Extracted data Start Marker
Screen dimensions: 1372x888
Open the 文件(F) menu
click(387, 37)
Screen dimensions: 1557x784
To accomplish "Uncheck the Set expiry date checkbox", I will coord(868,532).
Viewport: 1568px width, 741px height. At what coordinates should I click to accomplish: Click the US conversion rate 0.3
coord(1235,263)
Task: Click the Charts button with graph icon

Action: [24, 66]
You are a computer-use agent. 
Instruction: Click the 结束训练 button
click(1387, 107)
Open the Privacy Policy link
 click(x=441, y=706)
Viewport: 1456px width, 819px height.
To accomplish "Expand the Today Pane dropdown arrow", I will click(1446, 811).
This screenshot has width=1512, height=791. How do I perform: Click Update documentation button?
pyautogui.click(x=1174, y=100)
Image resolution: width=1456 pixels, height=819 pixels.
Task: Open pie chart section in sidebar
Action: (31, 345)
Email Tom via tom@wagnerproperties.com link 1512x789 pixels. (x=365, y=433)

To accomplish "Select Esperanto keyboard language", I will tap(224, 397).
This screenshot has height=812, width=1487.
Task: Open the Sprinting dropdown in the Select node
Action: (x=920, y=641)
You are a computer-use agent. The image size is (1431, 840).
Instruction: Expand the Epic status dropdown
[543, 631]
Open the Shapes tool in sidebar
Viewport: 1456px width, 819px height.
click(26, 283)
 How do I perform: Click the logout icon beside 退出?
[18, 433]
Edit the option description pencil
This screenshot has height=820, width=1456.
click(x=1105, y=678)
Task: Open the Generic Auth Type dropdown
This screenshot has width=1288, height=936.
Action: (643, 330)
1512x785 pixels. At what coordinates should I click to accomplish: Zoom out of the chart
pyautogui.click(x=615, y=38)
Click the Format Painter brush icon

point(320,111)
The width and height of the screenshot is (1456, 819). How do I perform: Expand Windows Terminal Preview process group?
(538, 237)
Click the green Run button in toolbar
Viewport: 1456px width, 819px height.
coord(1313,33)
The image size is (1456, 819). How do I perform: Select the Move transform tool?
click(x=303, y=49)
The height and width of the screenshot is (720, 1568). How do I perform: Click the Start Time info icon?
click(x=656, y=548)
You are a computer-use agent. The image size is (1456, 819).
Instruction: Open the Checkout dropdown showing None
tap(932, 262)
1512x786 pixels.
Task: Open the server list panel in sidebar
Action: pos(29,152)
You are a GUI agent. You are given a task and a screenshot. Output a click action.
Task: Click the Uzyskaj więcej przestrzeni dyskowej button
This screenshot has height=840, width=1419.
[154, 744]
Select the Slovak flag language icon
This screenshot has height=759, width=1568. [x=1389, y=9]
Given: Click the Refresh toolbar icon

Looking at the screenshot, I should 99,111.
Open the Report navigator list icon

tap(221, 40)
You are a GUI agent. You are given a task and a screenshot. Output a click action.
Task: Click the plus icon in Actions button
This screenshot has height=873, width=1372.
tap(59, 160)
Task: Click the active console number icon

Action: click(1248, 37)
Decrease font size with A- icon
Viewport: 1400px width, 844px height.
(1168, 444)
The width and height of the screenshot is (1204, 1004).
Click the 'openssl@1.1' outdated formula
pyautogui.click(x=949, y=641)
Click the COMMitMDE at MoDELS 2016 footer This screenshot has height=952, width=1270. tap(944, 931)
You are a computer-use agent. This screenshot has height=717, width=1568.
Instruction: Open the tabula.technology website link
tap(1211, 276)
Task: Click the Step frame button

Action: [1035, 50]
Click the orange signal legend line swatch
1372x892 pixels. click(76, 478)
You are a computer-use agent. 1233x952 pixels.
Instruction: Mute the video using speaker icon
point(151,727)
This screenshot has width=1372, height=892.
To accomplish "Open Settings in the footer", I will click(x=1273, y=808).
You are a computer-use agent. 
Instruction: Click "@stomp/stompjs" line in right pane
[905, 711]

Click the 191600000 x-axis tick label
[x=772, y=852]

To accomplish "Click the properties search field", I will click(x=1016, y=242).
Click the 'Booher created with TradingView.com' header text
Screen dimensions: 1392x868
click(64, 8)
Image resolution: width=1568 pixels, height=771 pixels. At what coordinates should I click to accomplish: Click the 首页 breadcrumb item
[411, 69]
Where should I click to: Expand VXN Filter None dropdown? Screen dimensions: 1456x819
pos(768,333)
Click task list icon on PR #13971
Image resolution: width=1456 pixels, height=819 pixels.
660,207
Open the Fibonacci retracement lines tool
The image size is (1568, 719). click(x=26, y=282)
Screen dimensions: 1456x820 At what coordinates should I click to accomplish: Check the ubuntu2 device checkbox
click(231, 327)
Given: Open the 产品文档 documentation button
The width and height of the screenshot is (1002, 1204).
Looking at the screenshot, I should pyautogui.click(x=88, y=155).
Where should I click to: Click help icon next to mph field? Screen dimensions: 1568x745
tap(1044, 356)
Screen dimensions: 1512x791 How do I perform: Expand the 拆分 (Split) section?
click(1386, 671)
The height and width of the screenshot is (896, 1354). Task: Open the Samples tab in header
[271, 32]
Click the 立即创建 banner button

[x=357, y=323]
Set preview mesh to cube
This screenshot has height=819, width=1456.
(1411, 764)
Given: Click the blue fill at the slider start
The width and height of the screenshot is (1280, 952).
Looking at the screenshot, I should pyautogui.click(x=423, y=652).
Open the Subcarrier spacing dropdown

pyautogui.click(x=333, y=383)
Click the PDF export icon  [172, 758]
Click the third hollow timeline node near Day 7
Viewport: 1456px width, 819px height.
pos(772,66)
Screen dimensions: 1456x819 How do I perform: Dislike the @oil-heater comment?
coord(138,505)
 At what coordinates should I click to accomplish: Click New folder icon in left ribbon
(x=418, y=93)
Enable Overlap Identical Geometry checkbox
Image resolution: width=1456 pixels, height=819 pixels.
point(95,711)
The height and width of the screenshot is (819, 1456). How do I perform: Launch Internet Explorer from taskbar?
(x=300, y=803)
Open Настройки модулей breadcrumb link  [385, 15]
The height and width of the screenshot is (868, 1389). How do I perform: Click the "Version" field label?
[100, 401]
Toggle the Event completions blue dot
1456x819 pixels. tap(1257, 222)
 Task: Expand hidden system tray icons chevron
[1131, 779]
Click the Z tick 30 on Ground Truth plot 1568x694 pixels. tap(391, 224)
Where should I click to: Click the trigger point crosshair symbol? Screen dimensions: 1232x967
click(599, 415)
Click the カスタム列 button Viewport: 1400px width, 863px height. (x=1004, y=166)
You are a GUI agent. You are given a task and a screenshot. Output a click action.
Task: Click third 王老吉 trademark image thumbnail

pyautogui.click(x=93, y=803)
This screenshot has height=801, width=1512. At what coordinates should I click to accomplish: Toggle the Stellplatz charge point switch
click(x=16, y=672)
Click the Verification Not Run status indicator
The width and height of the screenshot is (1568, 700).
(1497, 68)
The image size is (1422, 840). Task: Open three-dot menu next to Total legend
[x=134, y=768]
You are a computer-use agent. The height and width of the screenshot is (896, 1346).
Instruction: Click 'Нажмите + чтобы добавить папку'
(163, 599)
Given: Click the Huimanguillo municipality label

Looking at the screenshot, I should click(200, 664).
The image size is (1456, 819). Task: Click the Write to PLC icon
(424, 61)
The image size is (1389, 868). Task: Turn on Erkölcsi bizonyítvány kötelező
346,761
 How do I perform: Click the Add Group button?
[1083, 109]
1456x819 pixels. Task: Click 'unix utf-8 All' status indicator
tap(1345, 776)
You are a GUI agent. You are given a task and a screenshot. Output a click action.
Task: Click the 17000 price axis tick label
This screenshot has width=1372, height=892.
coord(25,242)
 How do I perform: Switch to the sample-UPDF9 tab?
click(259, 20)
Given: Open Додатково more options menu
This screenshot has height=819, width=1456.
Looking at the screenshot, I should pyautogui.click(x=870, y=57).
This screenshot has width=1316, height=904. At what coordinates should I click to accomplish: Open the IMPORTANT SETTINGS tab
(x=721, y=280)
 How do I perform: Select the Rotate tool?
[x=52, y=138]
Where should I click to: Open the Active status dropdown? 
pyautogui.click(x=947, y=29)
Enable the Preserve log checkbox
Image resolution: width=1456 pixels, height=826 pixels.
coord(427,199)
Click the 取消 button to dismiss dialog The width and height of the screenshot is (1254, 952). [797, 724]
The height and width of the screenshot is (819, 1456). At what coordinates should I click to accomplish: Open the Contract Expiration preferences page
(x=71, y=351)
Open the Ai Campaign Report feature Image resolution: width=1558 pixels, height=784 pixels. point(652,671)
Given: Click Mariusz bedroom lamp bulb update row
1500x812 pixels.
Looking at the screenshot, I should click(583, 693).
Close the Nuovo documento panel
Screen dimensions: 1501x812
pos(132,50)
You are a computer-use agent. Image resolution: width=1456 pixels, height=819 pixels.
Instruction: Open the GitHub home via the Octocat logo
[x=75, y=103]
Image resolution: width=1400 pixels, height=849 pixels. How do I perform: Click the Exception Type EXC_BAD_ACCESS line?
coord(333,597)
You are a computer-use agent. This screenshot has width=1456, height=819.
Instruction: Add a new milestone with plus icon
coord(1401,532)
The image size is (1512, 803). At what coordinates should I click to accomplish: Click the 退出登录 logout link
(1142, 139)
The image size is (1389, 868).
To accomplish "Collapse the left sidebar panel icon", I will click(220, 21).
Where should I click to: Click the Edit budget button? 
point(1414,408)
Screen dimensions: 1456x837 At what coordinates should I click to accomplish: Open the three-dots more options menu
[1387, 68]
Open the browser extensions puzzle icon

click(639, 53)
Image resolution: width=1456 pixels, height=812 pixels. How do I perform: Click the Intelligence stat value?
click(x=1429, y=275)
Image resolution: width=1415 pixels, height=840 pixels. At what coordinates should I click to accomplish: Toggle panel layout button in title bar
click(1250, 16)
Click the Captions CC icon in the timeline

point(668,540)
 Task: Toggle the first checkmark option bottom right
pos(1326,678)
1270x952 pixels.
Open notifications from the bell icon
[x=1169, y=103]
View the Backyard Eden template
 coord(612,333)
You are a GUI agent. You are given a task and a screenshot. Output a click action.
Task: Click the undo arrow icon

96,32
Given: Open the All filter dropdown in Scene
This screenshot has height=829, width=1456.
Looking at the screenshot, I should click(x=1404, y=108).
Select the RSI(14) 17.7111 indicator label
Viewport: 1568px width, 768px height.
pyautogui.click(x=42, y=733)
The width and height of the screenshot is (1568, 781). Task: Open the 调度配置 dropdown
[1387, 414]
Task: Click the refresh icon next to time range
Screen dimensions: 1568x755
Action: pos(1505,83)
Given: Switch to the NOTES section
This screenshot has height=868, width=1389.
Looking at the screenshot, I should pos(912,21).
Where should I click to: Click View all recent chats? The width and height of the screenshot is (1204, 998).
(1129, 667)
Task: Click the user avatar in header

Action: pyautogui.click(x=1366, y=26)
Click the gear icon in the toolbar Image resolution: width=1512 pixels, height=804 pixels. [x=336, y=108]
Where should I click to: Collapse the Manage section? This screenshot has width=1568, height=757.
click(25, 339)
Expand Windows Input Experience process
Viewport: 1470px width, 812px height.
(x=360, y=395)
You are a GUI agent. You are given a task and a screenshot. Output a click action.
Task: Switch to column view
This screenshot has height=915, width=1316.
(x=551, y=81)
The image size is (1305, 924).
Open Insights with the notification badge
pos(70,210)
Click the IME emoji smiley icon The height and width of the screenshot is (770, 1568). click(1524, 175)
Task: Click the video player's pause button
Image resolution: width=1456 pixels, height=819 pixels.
Extracted data End Marker
## What the task asks
Above are the records. Print exactly, and only, the lines from the line with "The height and width of the screenshot is (896, 1354)." to the line with "Click the Verification", both inclusive.

## Task answer
The height and width of the screenshot is (896, 1354). Task: Open the Samples tab in header
[271, 32]
Click the 立即创建 banner button

[x=357, y=323]
Set preview mesh to cube
This screenshot has height=819, width=1456.
(1411, 764)
Given: Click the blue fill at the slider start
The width and height of the screenshot is (1280, 952).
Looking at the screenshot, I should pyautogui.click(x=423, y=652).
Open the Subcarrier spacing dropdown

pyautogui.click(x=333, y=383)
Click the PDF export icon  [172, 758]
Click the third hollow timeline node near Day 7
Viewport: 1456px width, 819px height.
pos(772,66)
Screen dimensions: 1456x819 How do I perform: Dislike the @oil-heater comment?
coord(138,505)
 At what coordinates should I click to accomplish: Click New folder icon in left ribbon
(x=418, y=93)
Enable Overlap Identical Geometry checkbox
Image resolution: width=1456 pixels, height=819 pixels.
point(95,711)
The height and width of the screenshot is (819, 1456). How do I perform: Launch Internet Explorer from taskbar?
(x=300, y=803)
Open Настройки модулей breadcrumb link  [385, 15]
The height and width of the screenshot is (868, 1389). How do I perform: Click the "Version" field label?
[100, 401]
Toggle the Event completions blue dot
1456x819 pixels. tap(1257, 222)
 Task: Expand hidden system tray icons chevron
[1131, 779]
Click the Z tick 30 on Ground Truth plot 1568x694 pixels. tap(391, 224)
Where should I click to: Click the trigger point crosshair symbol? Screen dimensions: 1232x967
click(599, 415)
Click the カスタム列 button Viewport: 1400px width, 863px height. (x=1004, y=166)
You are a GUI agent. You are given a task and a screenshot. Output a click action.
Task: Click third 王老吉 trademark image thumbnail

pyautogui.click(x=93, y=803)
This screenshot has height=801, width=1512. At what coordinates should I click to accomplish: Toggle the Stellplatz charge point switch
click(x=16, y=672)
Click the Verification Not Run status indicator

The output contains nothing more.